On immigrants (this one a parent to their child): “Immigrants aren’t people, honey.”
By the time he reached his car that evening, Sexton’s reporting was trending nationally.
The crowd in Greensboro was “simmering with anger and pent-up rage,” sentiments that Sexton explores at length in his new book about the 2016 presidential campaign The People Are Going to Rise Like the Waters Upon Your Shore: A Story of American Rage (Counterpoint). A fiction writer by trade, Sexton had been covering the campaigns for over a year by that point for the Atticus Review, an online literary journal. Sexton’s reporting from the scrum brought Twitter followers by the thousands, commissions from The New Republic and the New York Times, and death threats from the alt-right (apparently the new sign you’ve made it in American political writing). Explaining his new role as a political correspondent, Yates cites novel procrastination and a desire “to get back in the thick of it.” But just what exactly “it” was didn’t reveal itself in full until that day in Greensboro in June.
The People Are Going to Rise is a comprehensive chronicle of the 2016 campaign from the margins. Sexton reports from the cheap seats (and the barstools), and the book is composed of the many and often bracing things to which Sexton bore witness: the under-the-breath (and not-so-under-the-breath) mutterings at rallys, the off-site seig heils at the Republican convention, the elbow drops to car windshields at the inauguration.
And Sexton makes the lack of access a feature, not a flaw, of the book. His theory of the case of Trump’s victory is that “Trump wasn’t the cause; he was the disease personified,” a yammering id following the “zeitgeist of the White and Angry.” So where better to be than general admission? The story was out here all along. And this is what makes Sexton’s reporting such a revelation. Sexton writes that “before [he] went into the crowds and reported, there was very little in the way of eyewitness accounts as to just what was brewing among Trump supporters.” The press in Greensboro, Sexton explains, was cordoned off from the crowd, and journalists “tapped out their reports on laptops while, a few feet away, supporters in the scrum by the stage were busy venting their anger and spewing racist and misogynist slurs.”
The Greensboro rally is just one of many whistle-stops covered in the book. The first section toggles between the two parties’ primary battles, tracking discontent across the political divide. (The book’s title comes from a cardboard sign abandoned by a “Bernie-or-Bust” protester at the Democratic convention.) And while the reporting feels tentative at first — early chapters are framed by a quick bit of scene-setting at a town hall, colored in with broad-strokes summary before ending back in scene — Sexton has the observational chops to keep things lively. In one memorable moment, he describes Bernie Sanders as “a wild-haired prophet come to deliver unglad tidings” who grips the lectern “like it might leave him.” On Trump’s manner of answering debate questions, he writes: “He happily manipulated every single question into a piece of fleshy red meat for his base and marbled it with extra fat.”
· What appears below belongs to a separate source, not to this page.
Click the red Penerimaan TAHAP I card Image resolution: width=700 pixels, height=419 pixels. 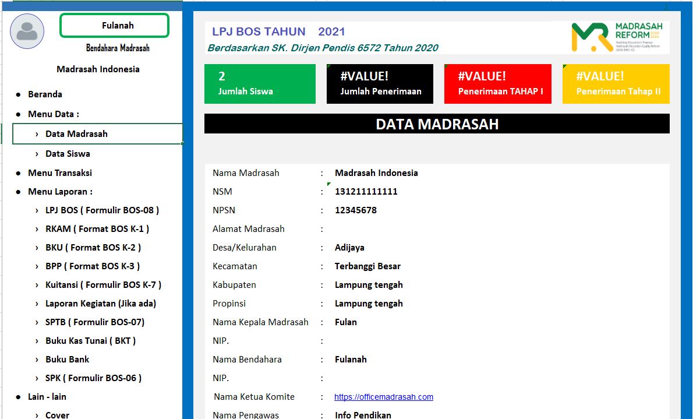point(497,83)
The fly-on-the-wall approach does leave the book feeling depopulated at times. Sexton reminds us time and again that he hails from a blue collar Hoosier family, but they are never heard from. The book might have found even more texture and intimacy had Sexton let us hear more from them. Instead, their grievances, fears, and desires — along with their individual voices — are set aside in favor of Sexton’s broader observations of the election of our discontent. The same holds true for his reporting on the right and the left.
But when Sexton sets off on a road trip with Dave, a young Republican in a polo shirt “the National Guard couldn’t untuck” to attend a Clinton rally in Ohio, the book hits a deeper register. The buddy-comedy approach might feel like a schtick except that it’s a welcome change of pace to spend some extended time getting to know a character. As they schlep up and down I-75, disagreeing about everything from peanut butter to the role of the federal government in ending Jim Crow-era segregation, Sexton is able to convey a more textured sense of how we come to our beliefs and how we come to be cordoned off from those with whom we disagree. It’s a welcome counterweight to the anonymity of his usual reporting style. To be fair, Sexton is not trying to model a way of dialoguing across our political divide. If, as he writes, the bitterness felt among lower-class white people in flyover states is a cancer that can quickly metastasize into the racial resentment of bottom-rung avoidance, Sexton sees his role as more public health researcher than attending oncologist.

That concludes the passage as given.